You may choose to call yourself a Buddhist if you follow the path of Siddhartha Gautama, the man who was born into a royal family in 563 B. C. in the area that is now called Nepal. Early in his life, he realized his royal birth and extravagant wealth offered no more protection against sickness, death, and pain than the lowliest beggar received from his unenviable position in life.
The Buddha nature is not assumed or created by an individual, it is uncovered and realized. Everything and everybody has Buddha nature. Realization of this Buddha nature sets one upon the path toward what one may call enlightenment.
This is the realization of the validity of everything that is, and the illusory nature thereof. Rather than viewing the world in terms of good and bad, one begins to understand that the world cannot be without the dichotomy of what would be called the yin and yang, the dark and light; the material world that would not exist without the opposites.
Most people will attempt to ward off what they perceive to be the bad, or the dark, or the yin. In reality, it is the dance between the opposites that is life. Good would not exist without bad. Light would not exist without dark. Yang would not exist without Yin.

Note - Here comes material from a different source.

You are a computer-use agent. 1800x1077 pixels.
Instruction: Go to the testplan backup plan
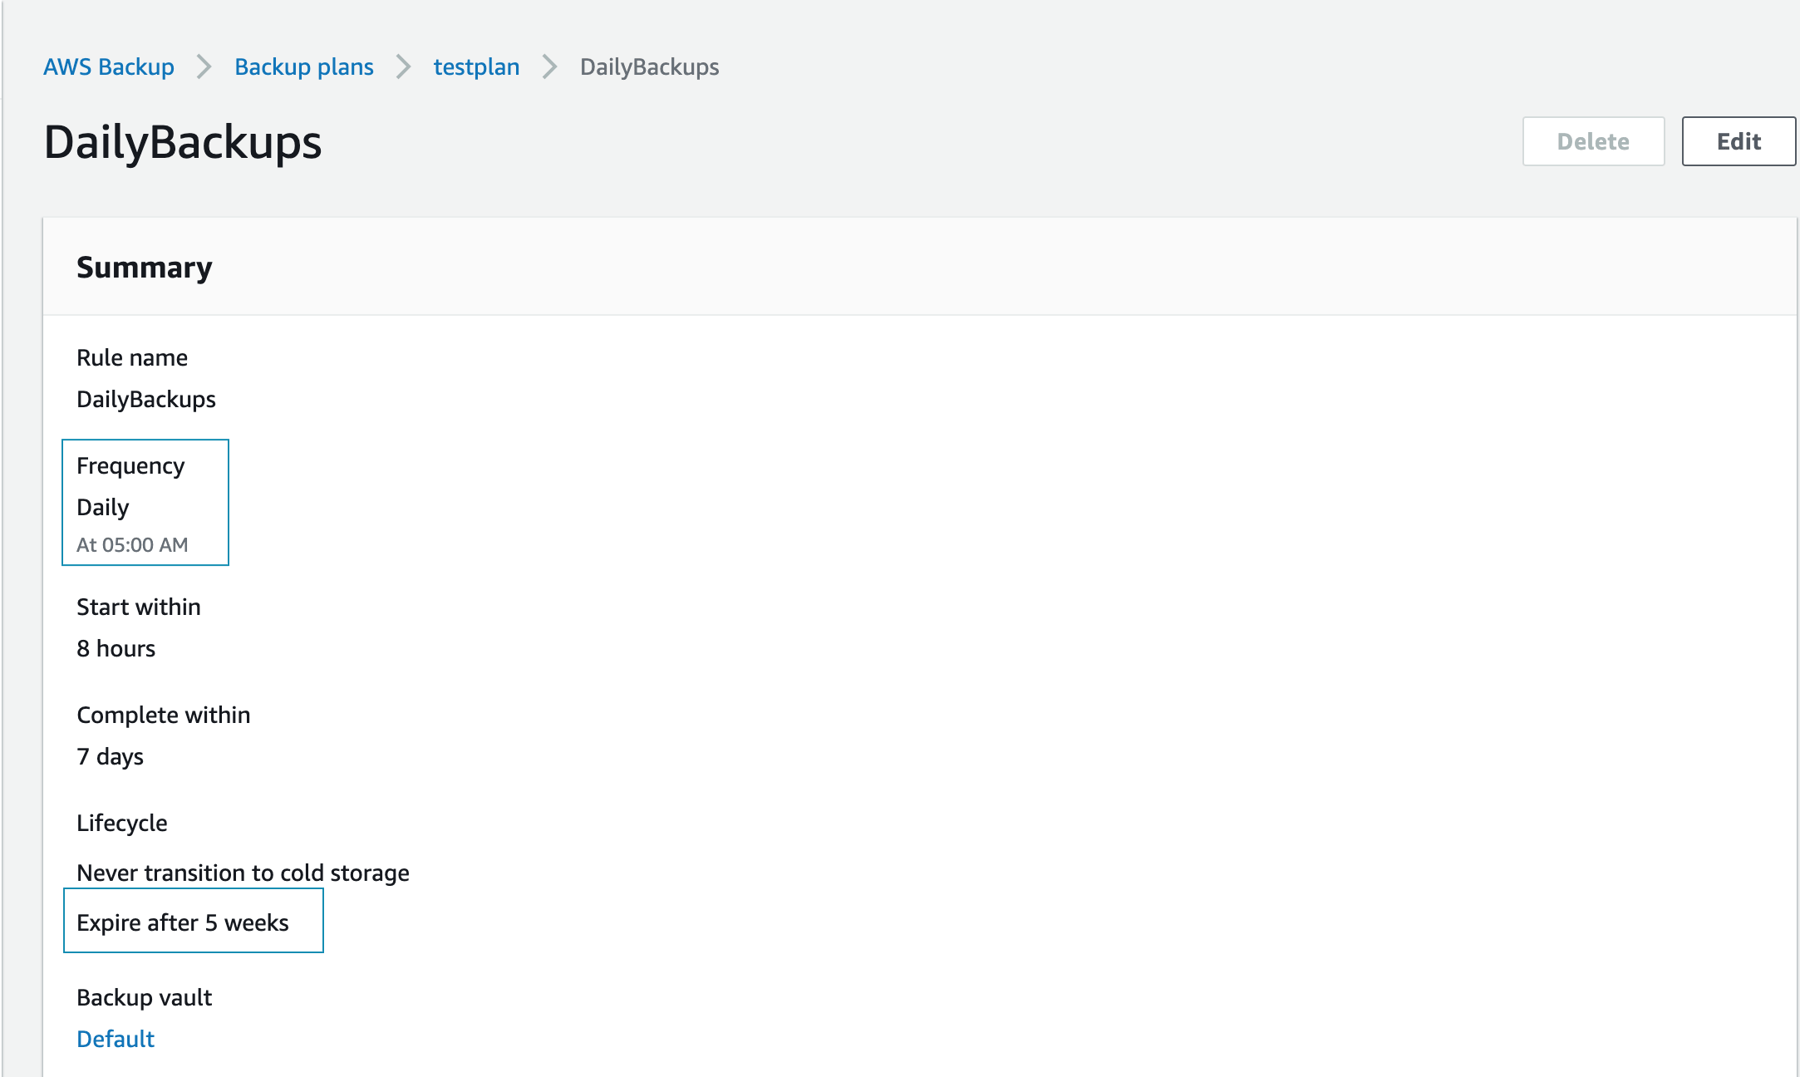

When a person understands this, they can begin to live their life in a manner to honor and accept the opposites, and to know that their existence in the material world would be impossible without the opposites. When a person transcends the yin and the yang, they can move on to pure enlightenment, which is nothing more than the ability to incorporate the opposites into their experience without discrimination, and cannot be accomplished within this material existence.
The person may choose to label oneself a Buddhist. The enormity, all-inclusiveness, and inter-dependence of everything and everyone may present a different perspective. When the significance of this realization is absorbed, the need or wish to label has become irrelevant.
Prosaically, a person who follows the path as described by Siddhartha Gautama can be called a Buddhist. The internalization of this realization is something much more awesome.